Universität KonstanzExzellenzcluster: Kulturelle Grundlagen von Integration

Gesetze der Gattung

Institutionen kultureller Genealogien

Prof. Dr. Ethel Matala de Mazza

Abstract

Als Regulative kultureller Integration und Desintegration hatten Gattungen in den literatur- und kulturwissenschaftlichen Debatten der letzten Jahrzehnte kaum Konjunktur. Nachdem sie in der (west-)europäischen Literaturgeschichte lange Zeit als normativ gültige Muster gehandelt wurden – als Formen, über deren Reproduktion klassische Regeln der Reinheit und Schicklichkeit wachten –, bekamen sie spätestens im ausgehenden 18. Jahrhundert Konkurrenz durch andere ästhetische Maßstäbe wie den der Genialität. Die Literaturtheorien der jüngeren Zeit relativierten das ‚Muss‘ der Gattungskonventionen von anderer Seite.
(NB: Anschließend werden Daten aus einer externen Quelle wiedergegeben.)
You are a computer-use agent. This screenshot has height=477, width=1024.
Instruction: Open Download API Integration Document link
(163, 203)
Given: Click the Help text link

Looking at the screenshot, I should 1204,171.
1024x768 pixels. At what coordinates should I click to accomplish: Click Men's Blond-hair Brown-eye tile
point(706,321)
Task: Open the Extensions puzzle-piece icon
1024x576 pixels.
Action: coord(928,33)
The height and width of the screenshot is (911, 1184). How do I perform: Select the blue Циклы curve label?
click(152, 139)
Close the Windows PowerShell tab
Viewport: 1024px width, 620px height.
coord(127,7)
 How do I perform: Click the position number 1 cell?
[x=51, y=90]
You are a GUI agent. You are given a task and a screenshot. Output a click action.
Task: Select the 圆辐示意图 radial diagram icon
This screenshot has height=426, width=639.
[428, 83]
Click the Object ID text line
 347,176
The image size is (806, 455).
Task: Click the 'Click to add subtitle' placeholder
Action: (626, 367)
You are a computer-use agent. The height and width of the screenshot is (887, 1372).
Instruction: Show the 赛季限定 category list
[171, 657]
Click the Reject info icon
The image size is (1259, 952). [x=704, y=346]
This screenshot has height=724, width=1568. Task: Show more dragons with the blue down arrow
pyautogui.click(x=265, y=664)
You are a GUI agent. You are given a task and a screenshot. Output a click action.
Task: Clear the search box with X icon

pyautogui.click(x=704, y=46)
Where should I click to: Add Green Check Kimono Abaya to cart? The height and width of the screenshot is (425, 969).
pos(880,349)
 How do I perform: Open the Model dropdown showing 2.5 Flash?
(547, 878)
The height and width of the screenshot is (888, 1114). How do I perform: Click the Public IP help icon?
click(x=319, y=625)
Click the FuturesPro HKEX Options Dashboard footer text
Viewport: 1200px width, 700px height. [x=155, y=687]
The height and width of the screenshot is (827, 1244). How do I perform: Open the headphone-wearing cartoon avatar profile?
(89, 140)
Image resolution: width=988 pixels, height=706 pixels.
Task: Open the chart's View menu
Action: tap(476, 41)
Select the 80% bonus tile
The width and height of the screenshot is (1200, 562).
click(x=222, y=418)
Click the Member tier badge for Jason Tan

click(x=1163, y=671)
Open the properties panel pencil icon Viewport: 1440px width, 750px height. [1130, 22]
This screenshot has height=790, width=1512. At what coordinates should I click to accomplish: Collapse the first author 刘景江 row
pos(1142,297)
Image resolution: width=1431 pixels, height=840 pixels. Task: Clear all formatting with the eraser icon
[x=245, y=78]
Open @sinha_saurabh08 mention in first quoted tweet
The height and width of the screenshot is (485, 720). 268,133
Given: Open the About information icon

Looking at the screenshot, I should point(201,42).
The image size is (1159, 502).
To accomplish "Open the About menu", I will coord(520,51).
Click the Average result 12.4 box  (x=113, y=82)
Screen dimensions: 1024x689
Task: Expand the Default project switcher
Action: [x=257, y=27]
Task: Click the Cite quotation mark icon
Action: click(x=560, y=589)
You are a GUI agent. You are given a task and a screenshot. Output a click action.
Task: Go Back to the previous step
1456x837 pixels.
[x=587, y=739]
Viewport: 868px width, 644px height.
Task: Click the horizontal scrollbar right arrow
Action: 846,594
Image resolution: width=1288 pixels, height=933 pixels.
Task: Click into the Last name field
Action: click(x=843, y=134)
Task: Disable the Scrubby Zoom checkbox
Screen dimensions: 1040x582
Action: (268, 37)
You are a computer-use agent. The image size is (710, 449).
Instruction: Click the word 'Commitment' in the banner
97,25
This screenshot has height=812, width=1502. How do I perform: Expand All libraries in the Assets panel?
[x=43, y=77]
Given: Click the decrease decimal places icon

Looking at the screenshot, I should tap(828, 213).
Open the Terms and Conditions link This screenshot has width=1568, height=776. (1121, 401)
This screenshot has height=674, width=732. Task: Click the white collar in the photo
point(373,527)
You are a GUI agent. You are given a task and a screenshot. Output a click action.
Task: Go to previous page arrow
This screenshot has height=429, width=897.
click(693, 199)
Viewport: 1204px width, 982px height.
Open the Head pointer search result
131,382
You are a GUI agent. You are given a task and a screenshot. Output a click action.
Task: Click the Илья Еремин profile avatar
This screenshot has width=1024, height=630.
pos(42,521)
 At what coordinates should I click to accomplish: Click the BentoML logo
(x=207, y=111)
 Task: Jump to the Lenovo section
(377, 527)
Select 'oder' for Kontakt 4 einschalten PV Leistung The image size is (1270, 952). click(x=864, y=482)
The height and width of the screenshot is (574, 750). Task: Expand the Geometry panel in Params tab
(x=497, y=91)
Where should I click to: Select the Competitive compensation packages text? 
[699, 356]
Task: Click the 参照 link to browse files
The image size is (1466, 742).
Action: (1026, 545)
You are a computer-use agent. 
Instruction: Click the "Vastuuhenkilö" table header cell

Als Modelle wurden hier konsequent außerkanonische Formen des Darstellens, Erzählens und Zeigens herangezogen, die wahlweise der Avantgarde oder der traditionellen Volkskultur entlehnt waren (russischer Formalismus), der modernen popular culture entstammten (britische und amerikanische cultural studies) oder aber im weiteren Horizont von Alltagsmythen und Diskursen in Betracht kamen, deren Ordnungen sich weniger über explizit gesetzte Imperative denn über implizit wirksame Normierungen und ästhetische Regime erschließen ließen (Roland Barthes; Michel Foucault).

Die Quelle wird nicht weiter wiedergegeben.